> INSTRUCTIONS TO FOLLOW:
According to the abstract on Fusarium in the soybean rhizosphere, under which treatment was the presence of FSG generally more frequent?

> DOCUMENT EXCERPT:

Thursday, November 16, 2006 - 9:30 AM

The Effects of Long-Term Tillage and Rotational Treatments on the Presence of Fusarium solani f. sp. glycines Roy in the Rhizosphere of Soybean.

C. E. Ackerman1, T. S. Abney2, F. M. Wanjau3, Sylvie Brouder4, and C. H. Nakatsu1. (1) Purdue University, Dept. Agronomy, 915 W. State St., West Lafayette, IN 47907-2054, (2) USDA-ARS and Dept. Botany & Plant Pathology, Purdue University, 915 W. State St., West Lafayette, IN 47907, (3) American Samoa Community College, P.O. Box 2609, Pago Pago, 96799, American Samoa, (4) Rm 1-300, Purdue University, Dept. Agronomy, Agronomy Dept. 915 W State Street, Purdue University, West Lafayette, IN 47907-2054

Fusarium solani f. sp. glycines Roy (FSG) - (= F. virguliforme O’Donnell), the fungus known to cause Sudden Death Syndrome (SDS) in soybean is of great economic significance due to the potential for severe crop losses as a result of infection. Although Fusarium species are common soil fungi, disease manifestation is often incomplete or altogether absent, suggesting that the presence of FSG does not necessarily lead to infection. Occurrence of SDS may be dependent upon other factors such as plant resistance or agronomic management practices. It is known that the disease generally proliferates under conditions of high rainfall and cooler temperatures. However, current understanding of the effects of different rotational and tillage treatments on the presence of the pathogen is limited. We hypothesized that long-term agronomic management practices will affect the presence of FSG in the rhizosphere of soybean. Our objective was to compare the presence of FSG in soybean rhizosphere over time and under different agronomic treatments. Treatments included: plow-monoculture soybean, plow-soybean rotated with corn, no-till monoculture soybean, and no-till soybean rotated with corn. Soybean plants were collected at specific growth stages throughout their lifecycle for two field seasons. The presence of FSG rhizosphere DNA was determined by nested PCR amplification with an Ascomycete specific primer set followed by amplification with an FSG-specific primer set. Agarose gel electrophoretic analysis of amplicons indicated that the presence of FSG was generally more frequent under the plow-monoculture treatment compared with other treatments. Additionally, the presence of FSG in rhizosphere samples generally increased through time. Ongoing research will confirm these results, providing relevant epidemiological information about the disease with regard to agronomic management practices.

> PROVIDED MATERIAL:
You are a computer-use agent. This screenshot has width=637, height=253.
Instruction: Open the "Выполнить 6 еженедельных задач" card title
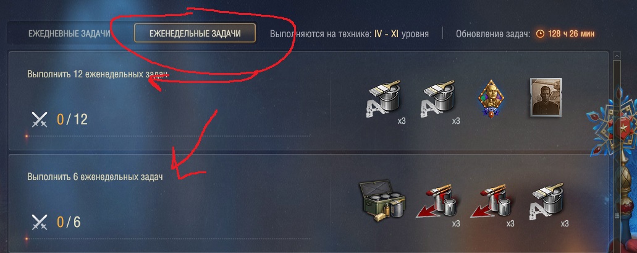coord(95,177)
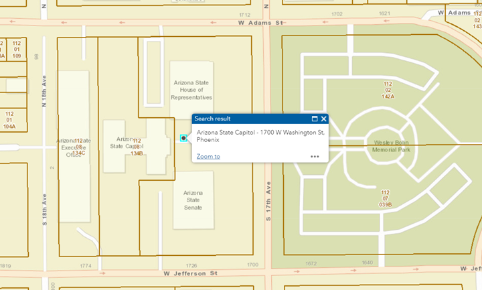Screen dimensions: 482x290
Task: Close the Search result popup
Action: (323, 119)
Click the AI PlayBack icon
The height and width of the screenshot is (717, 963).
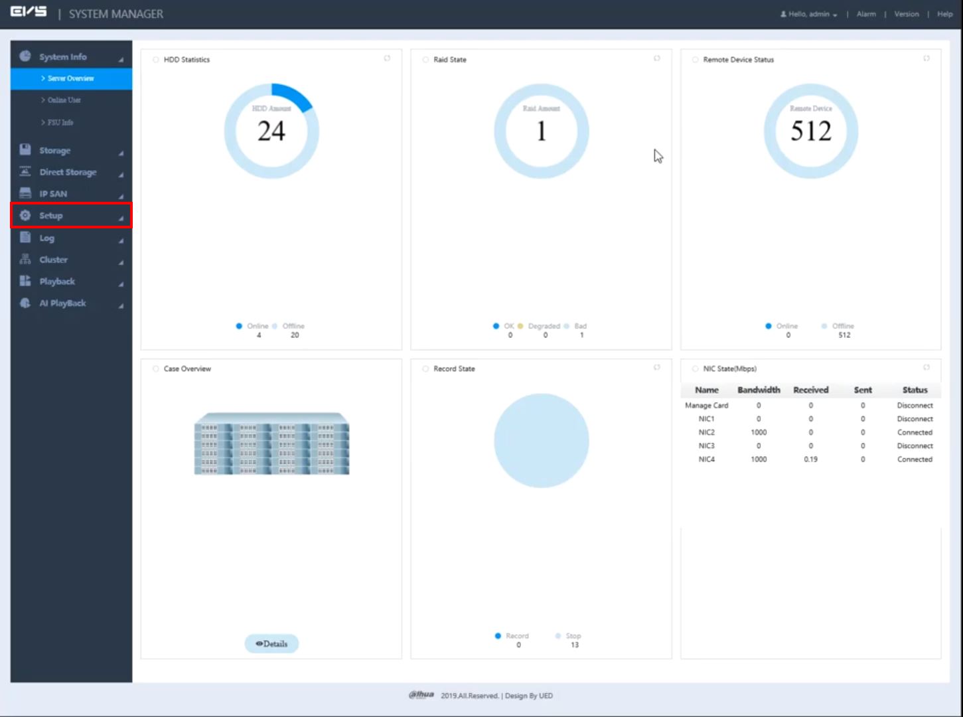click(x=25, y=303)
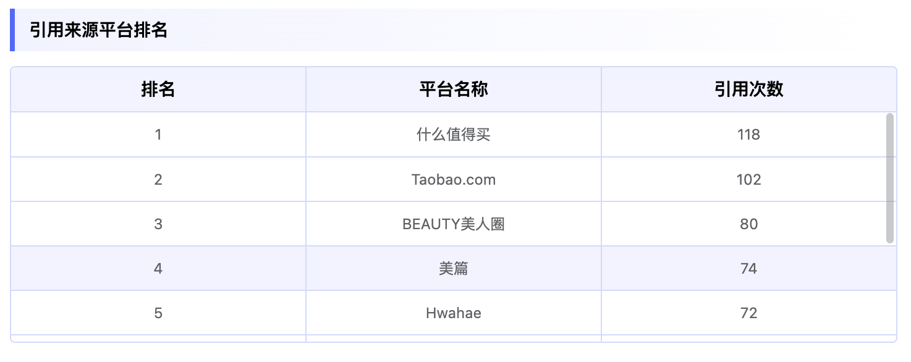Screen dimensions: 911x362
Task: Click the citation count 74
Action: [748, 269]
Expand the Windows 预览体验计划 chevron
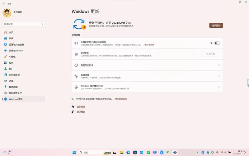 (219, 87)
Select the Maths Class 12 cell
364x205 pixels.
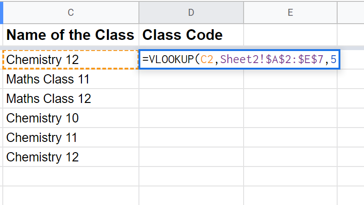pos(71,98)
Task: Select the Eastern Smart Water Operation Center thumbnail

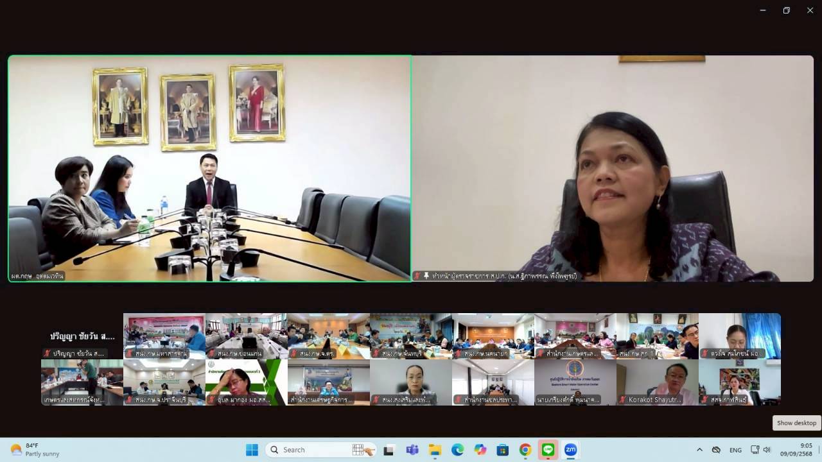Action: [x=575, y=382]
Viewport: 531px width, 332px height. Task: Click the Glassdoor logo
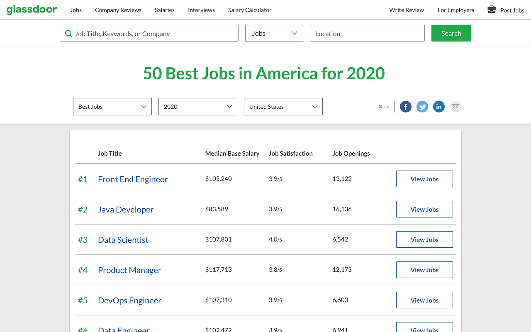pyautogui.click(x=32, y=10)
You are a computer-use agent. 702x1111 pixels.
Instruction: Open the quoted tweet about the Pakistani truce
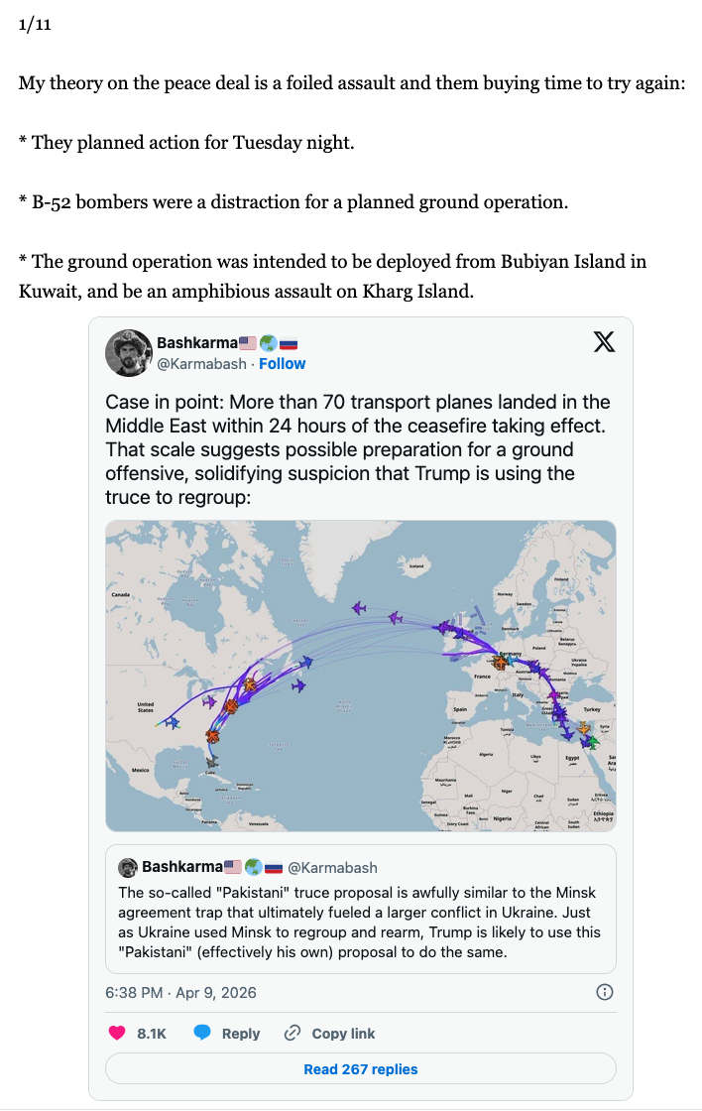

> TASK RESULT:
The plow-monoculture treatment.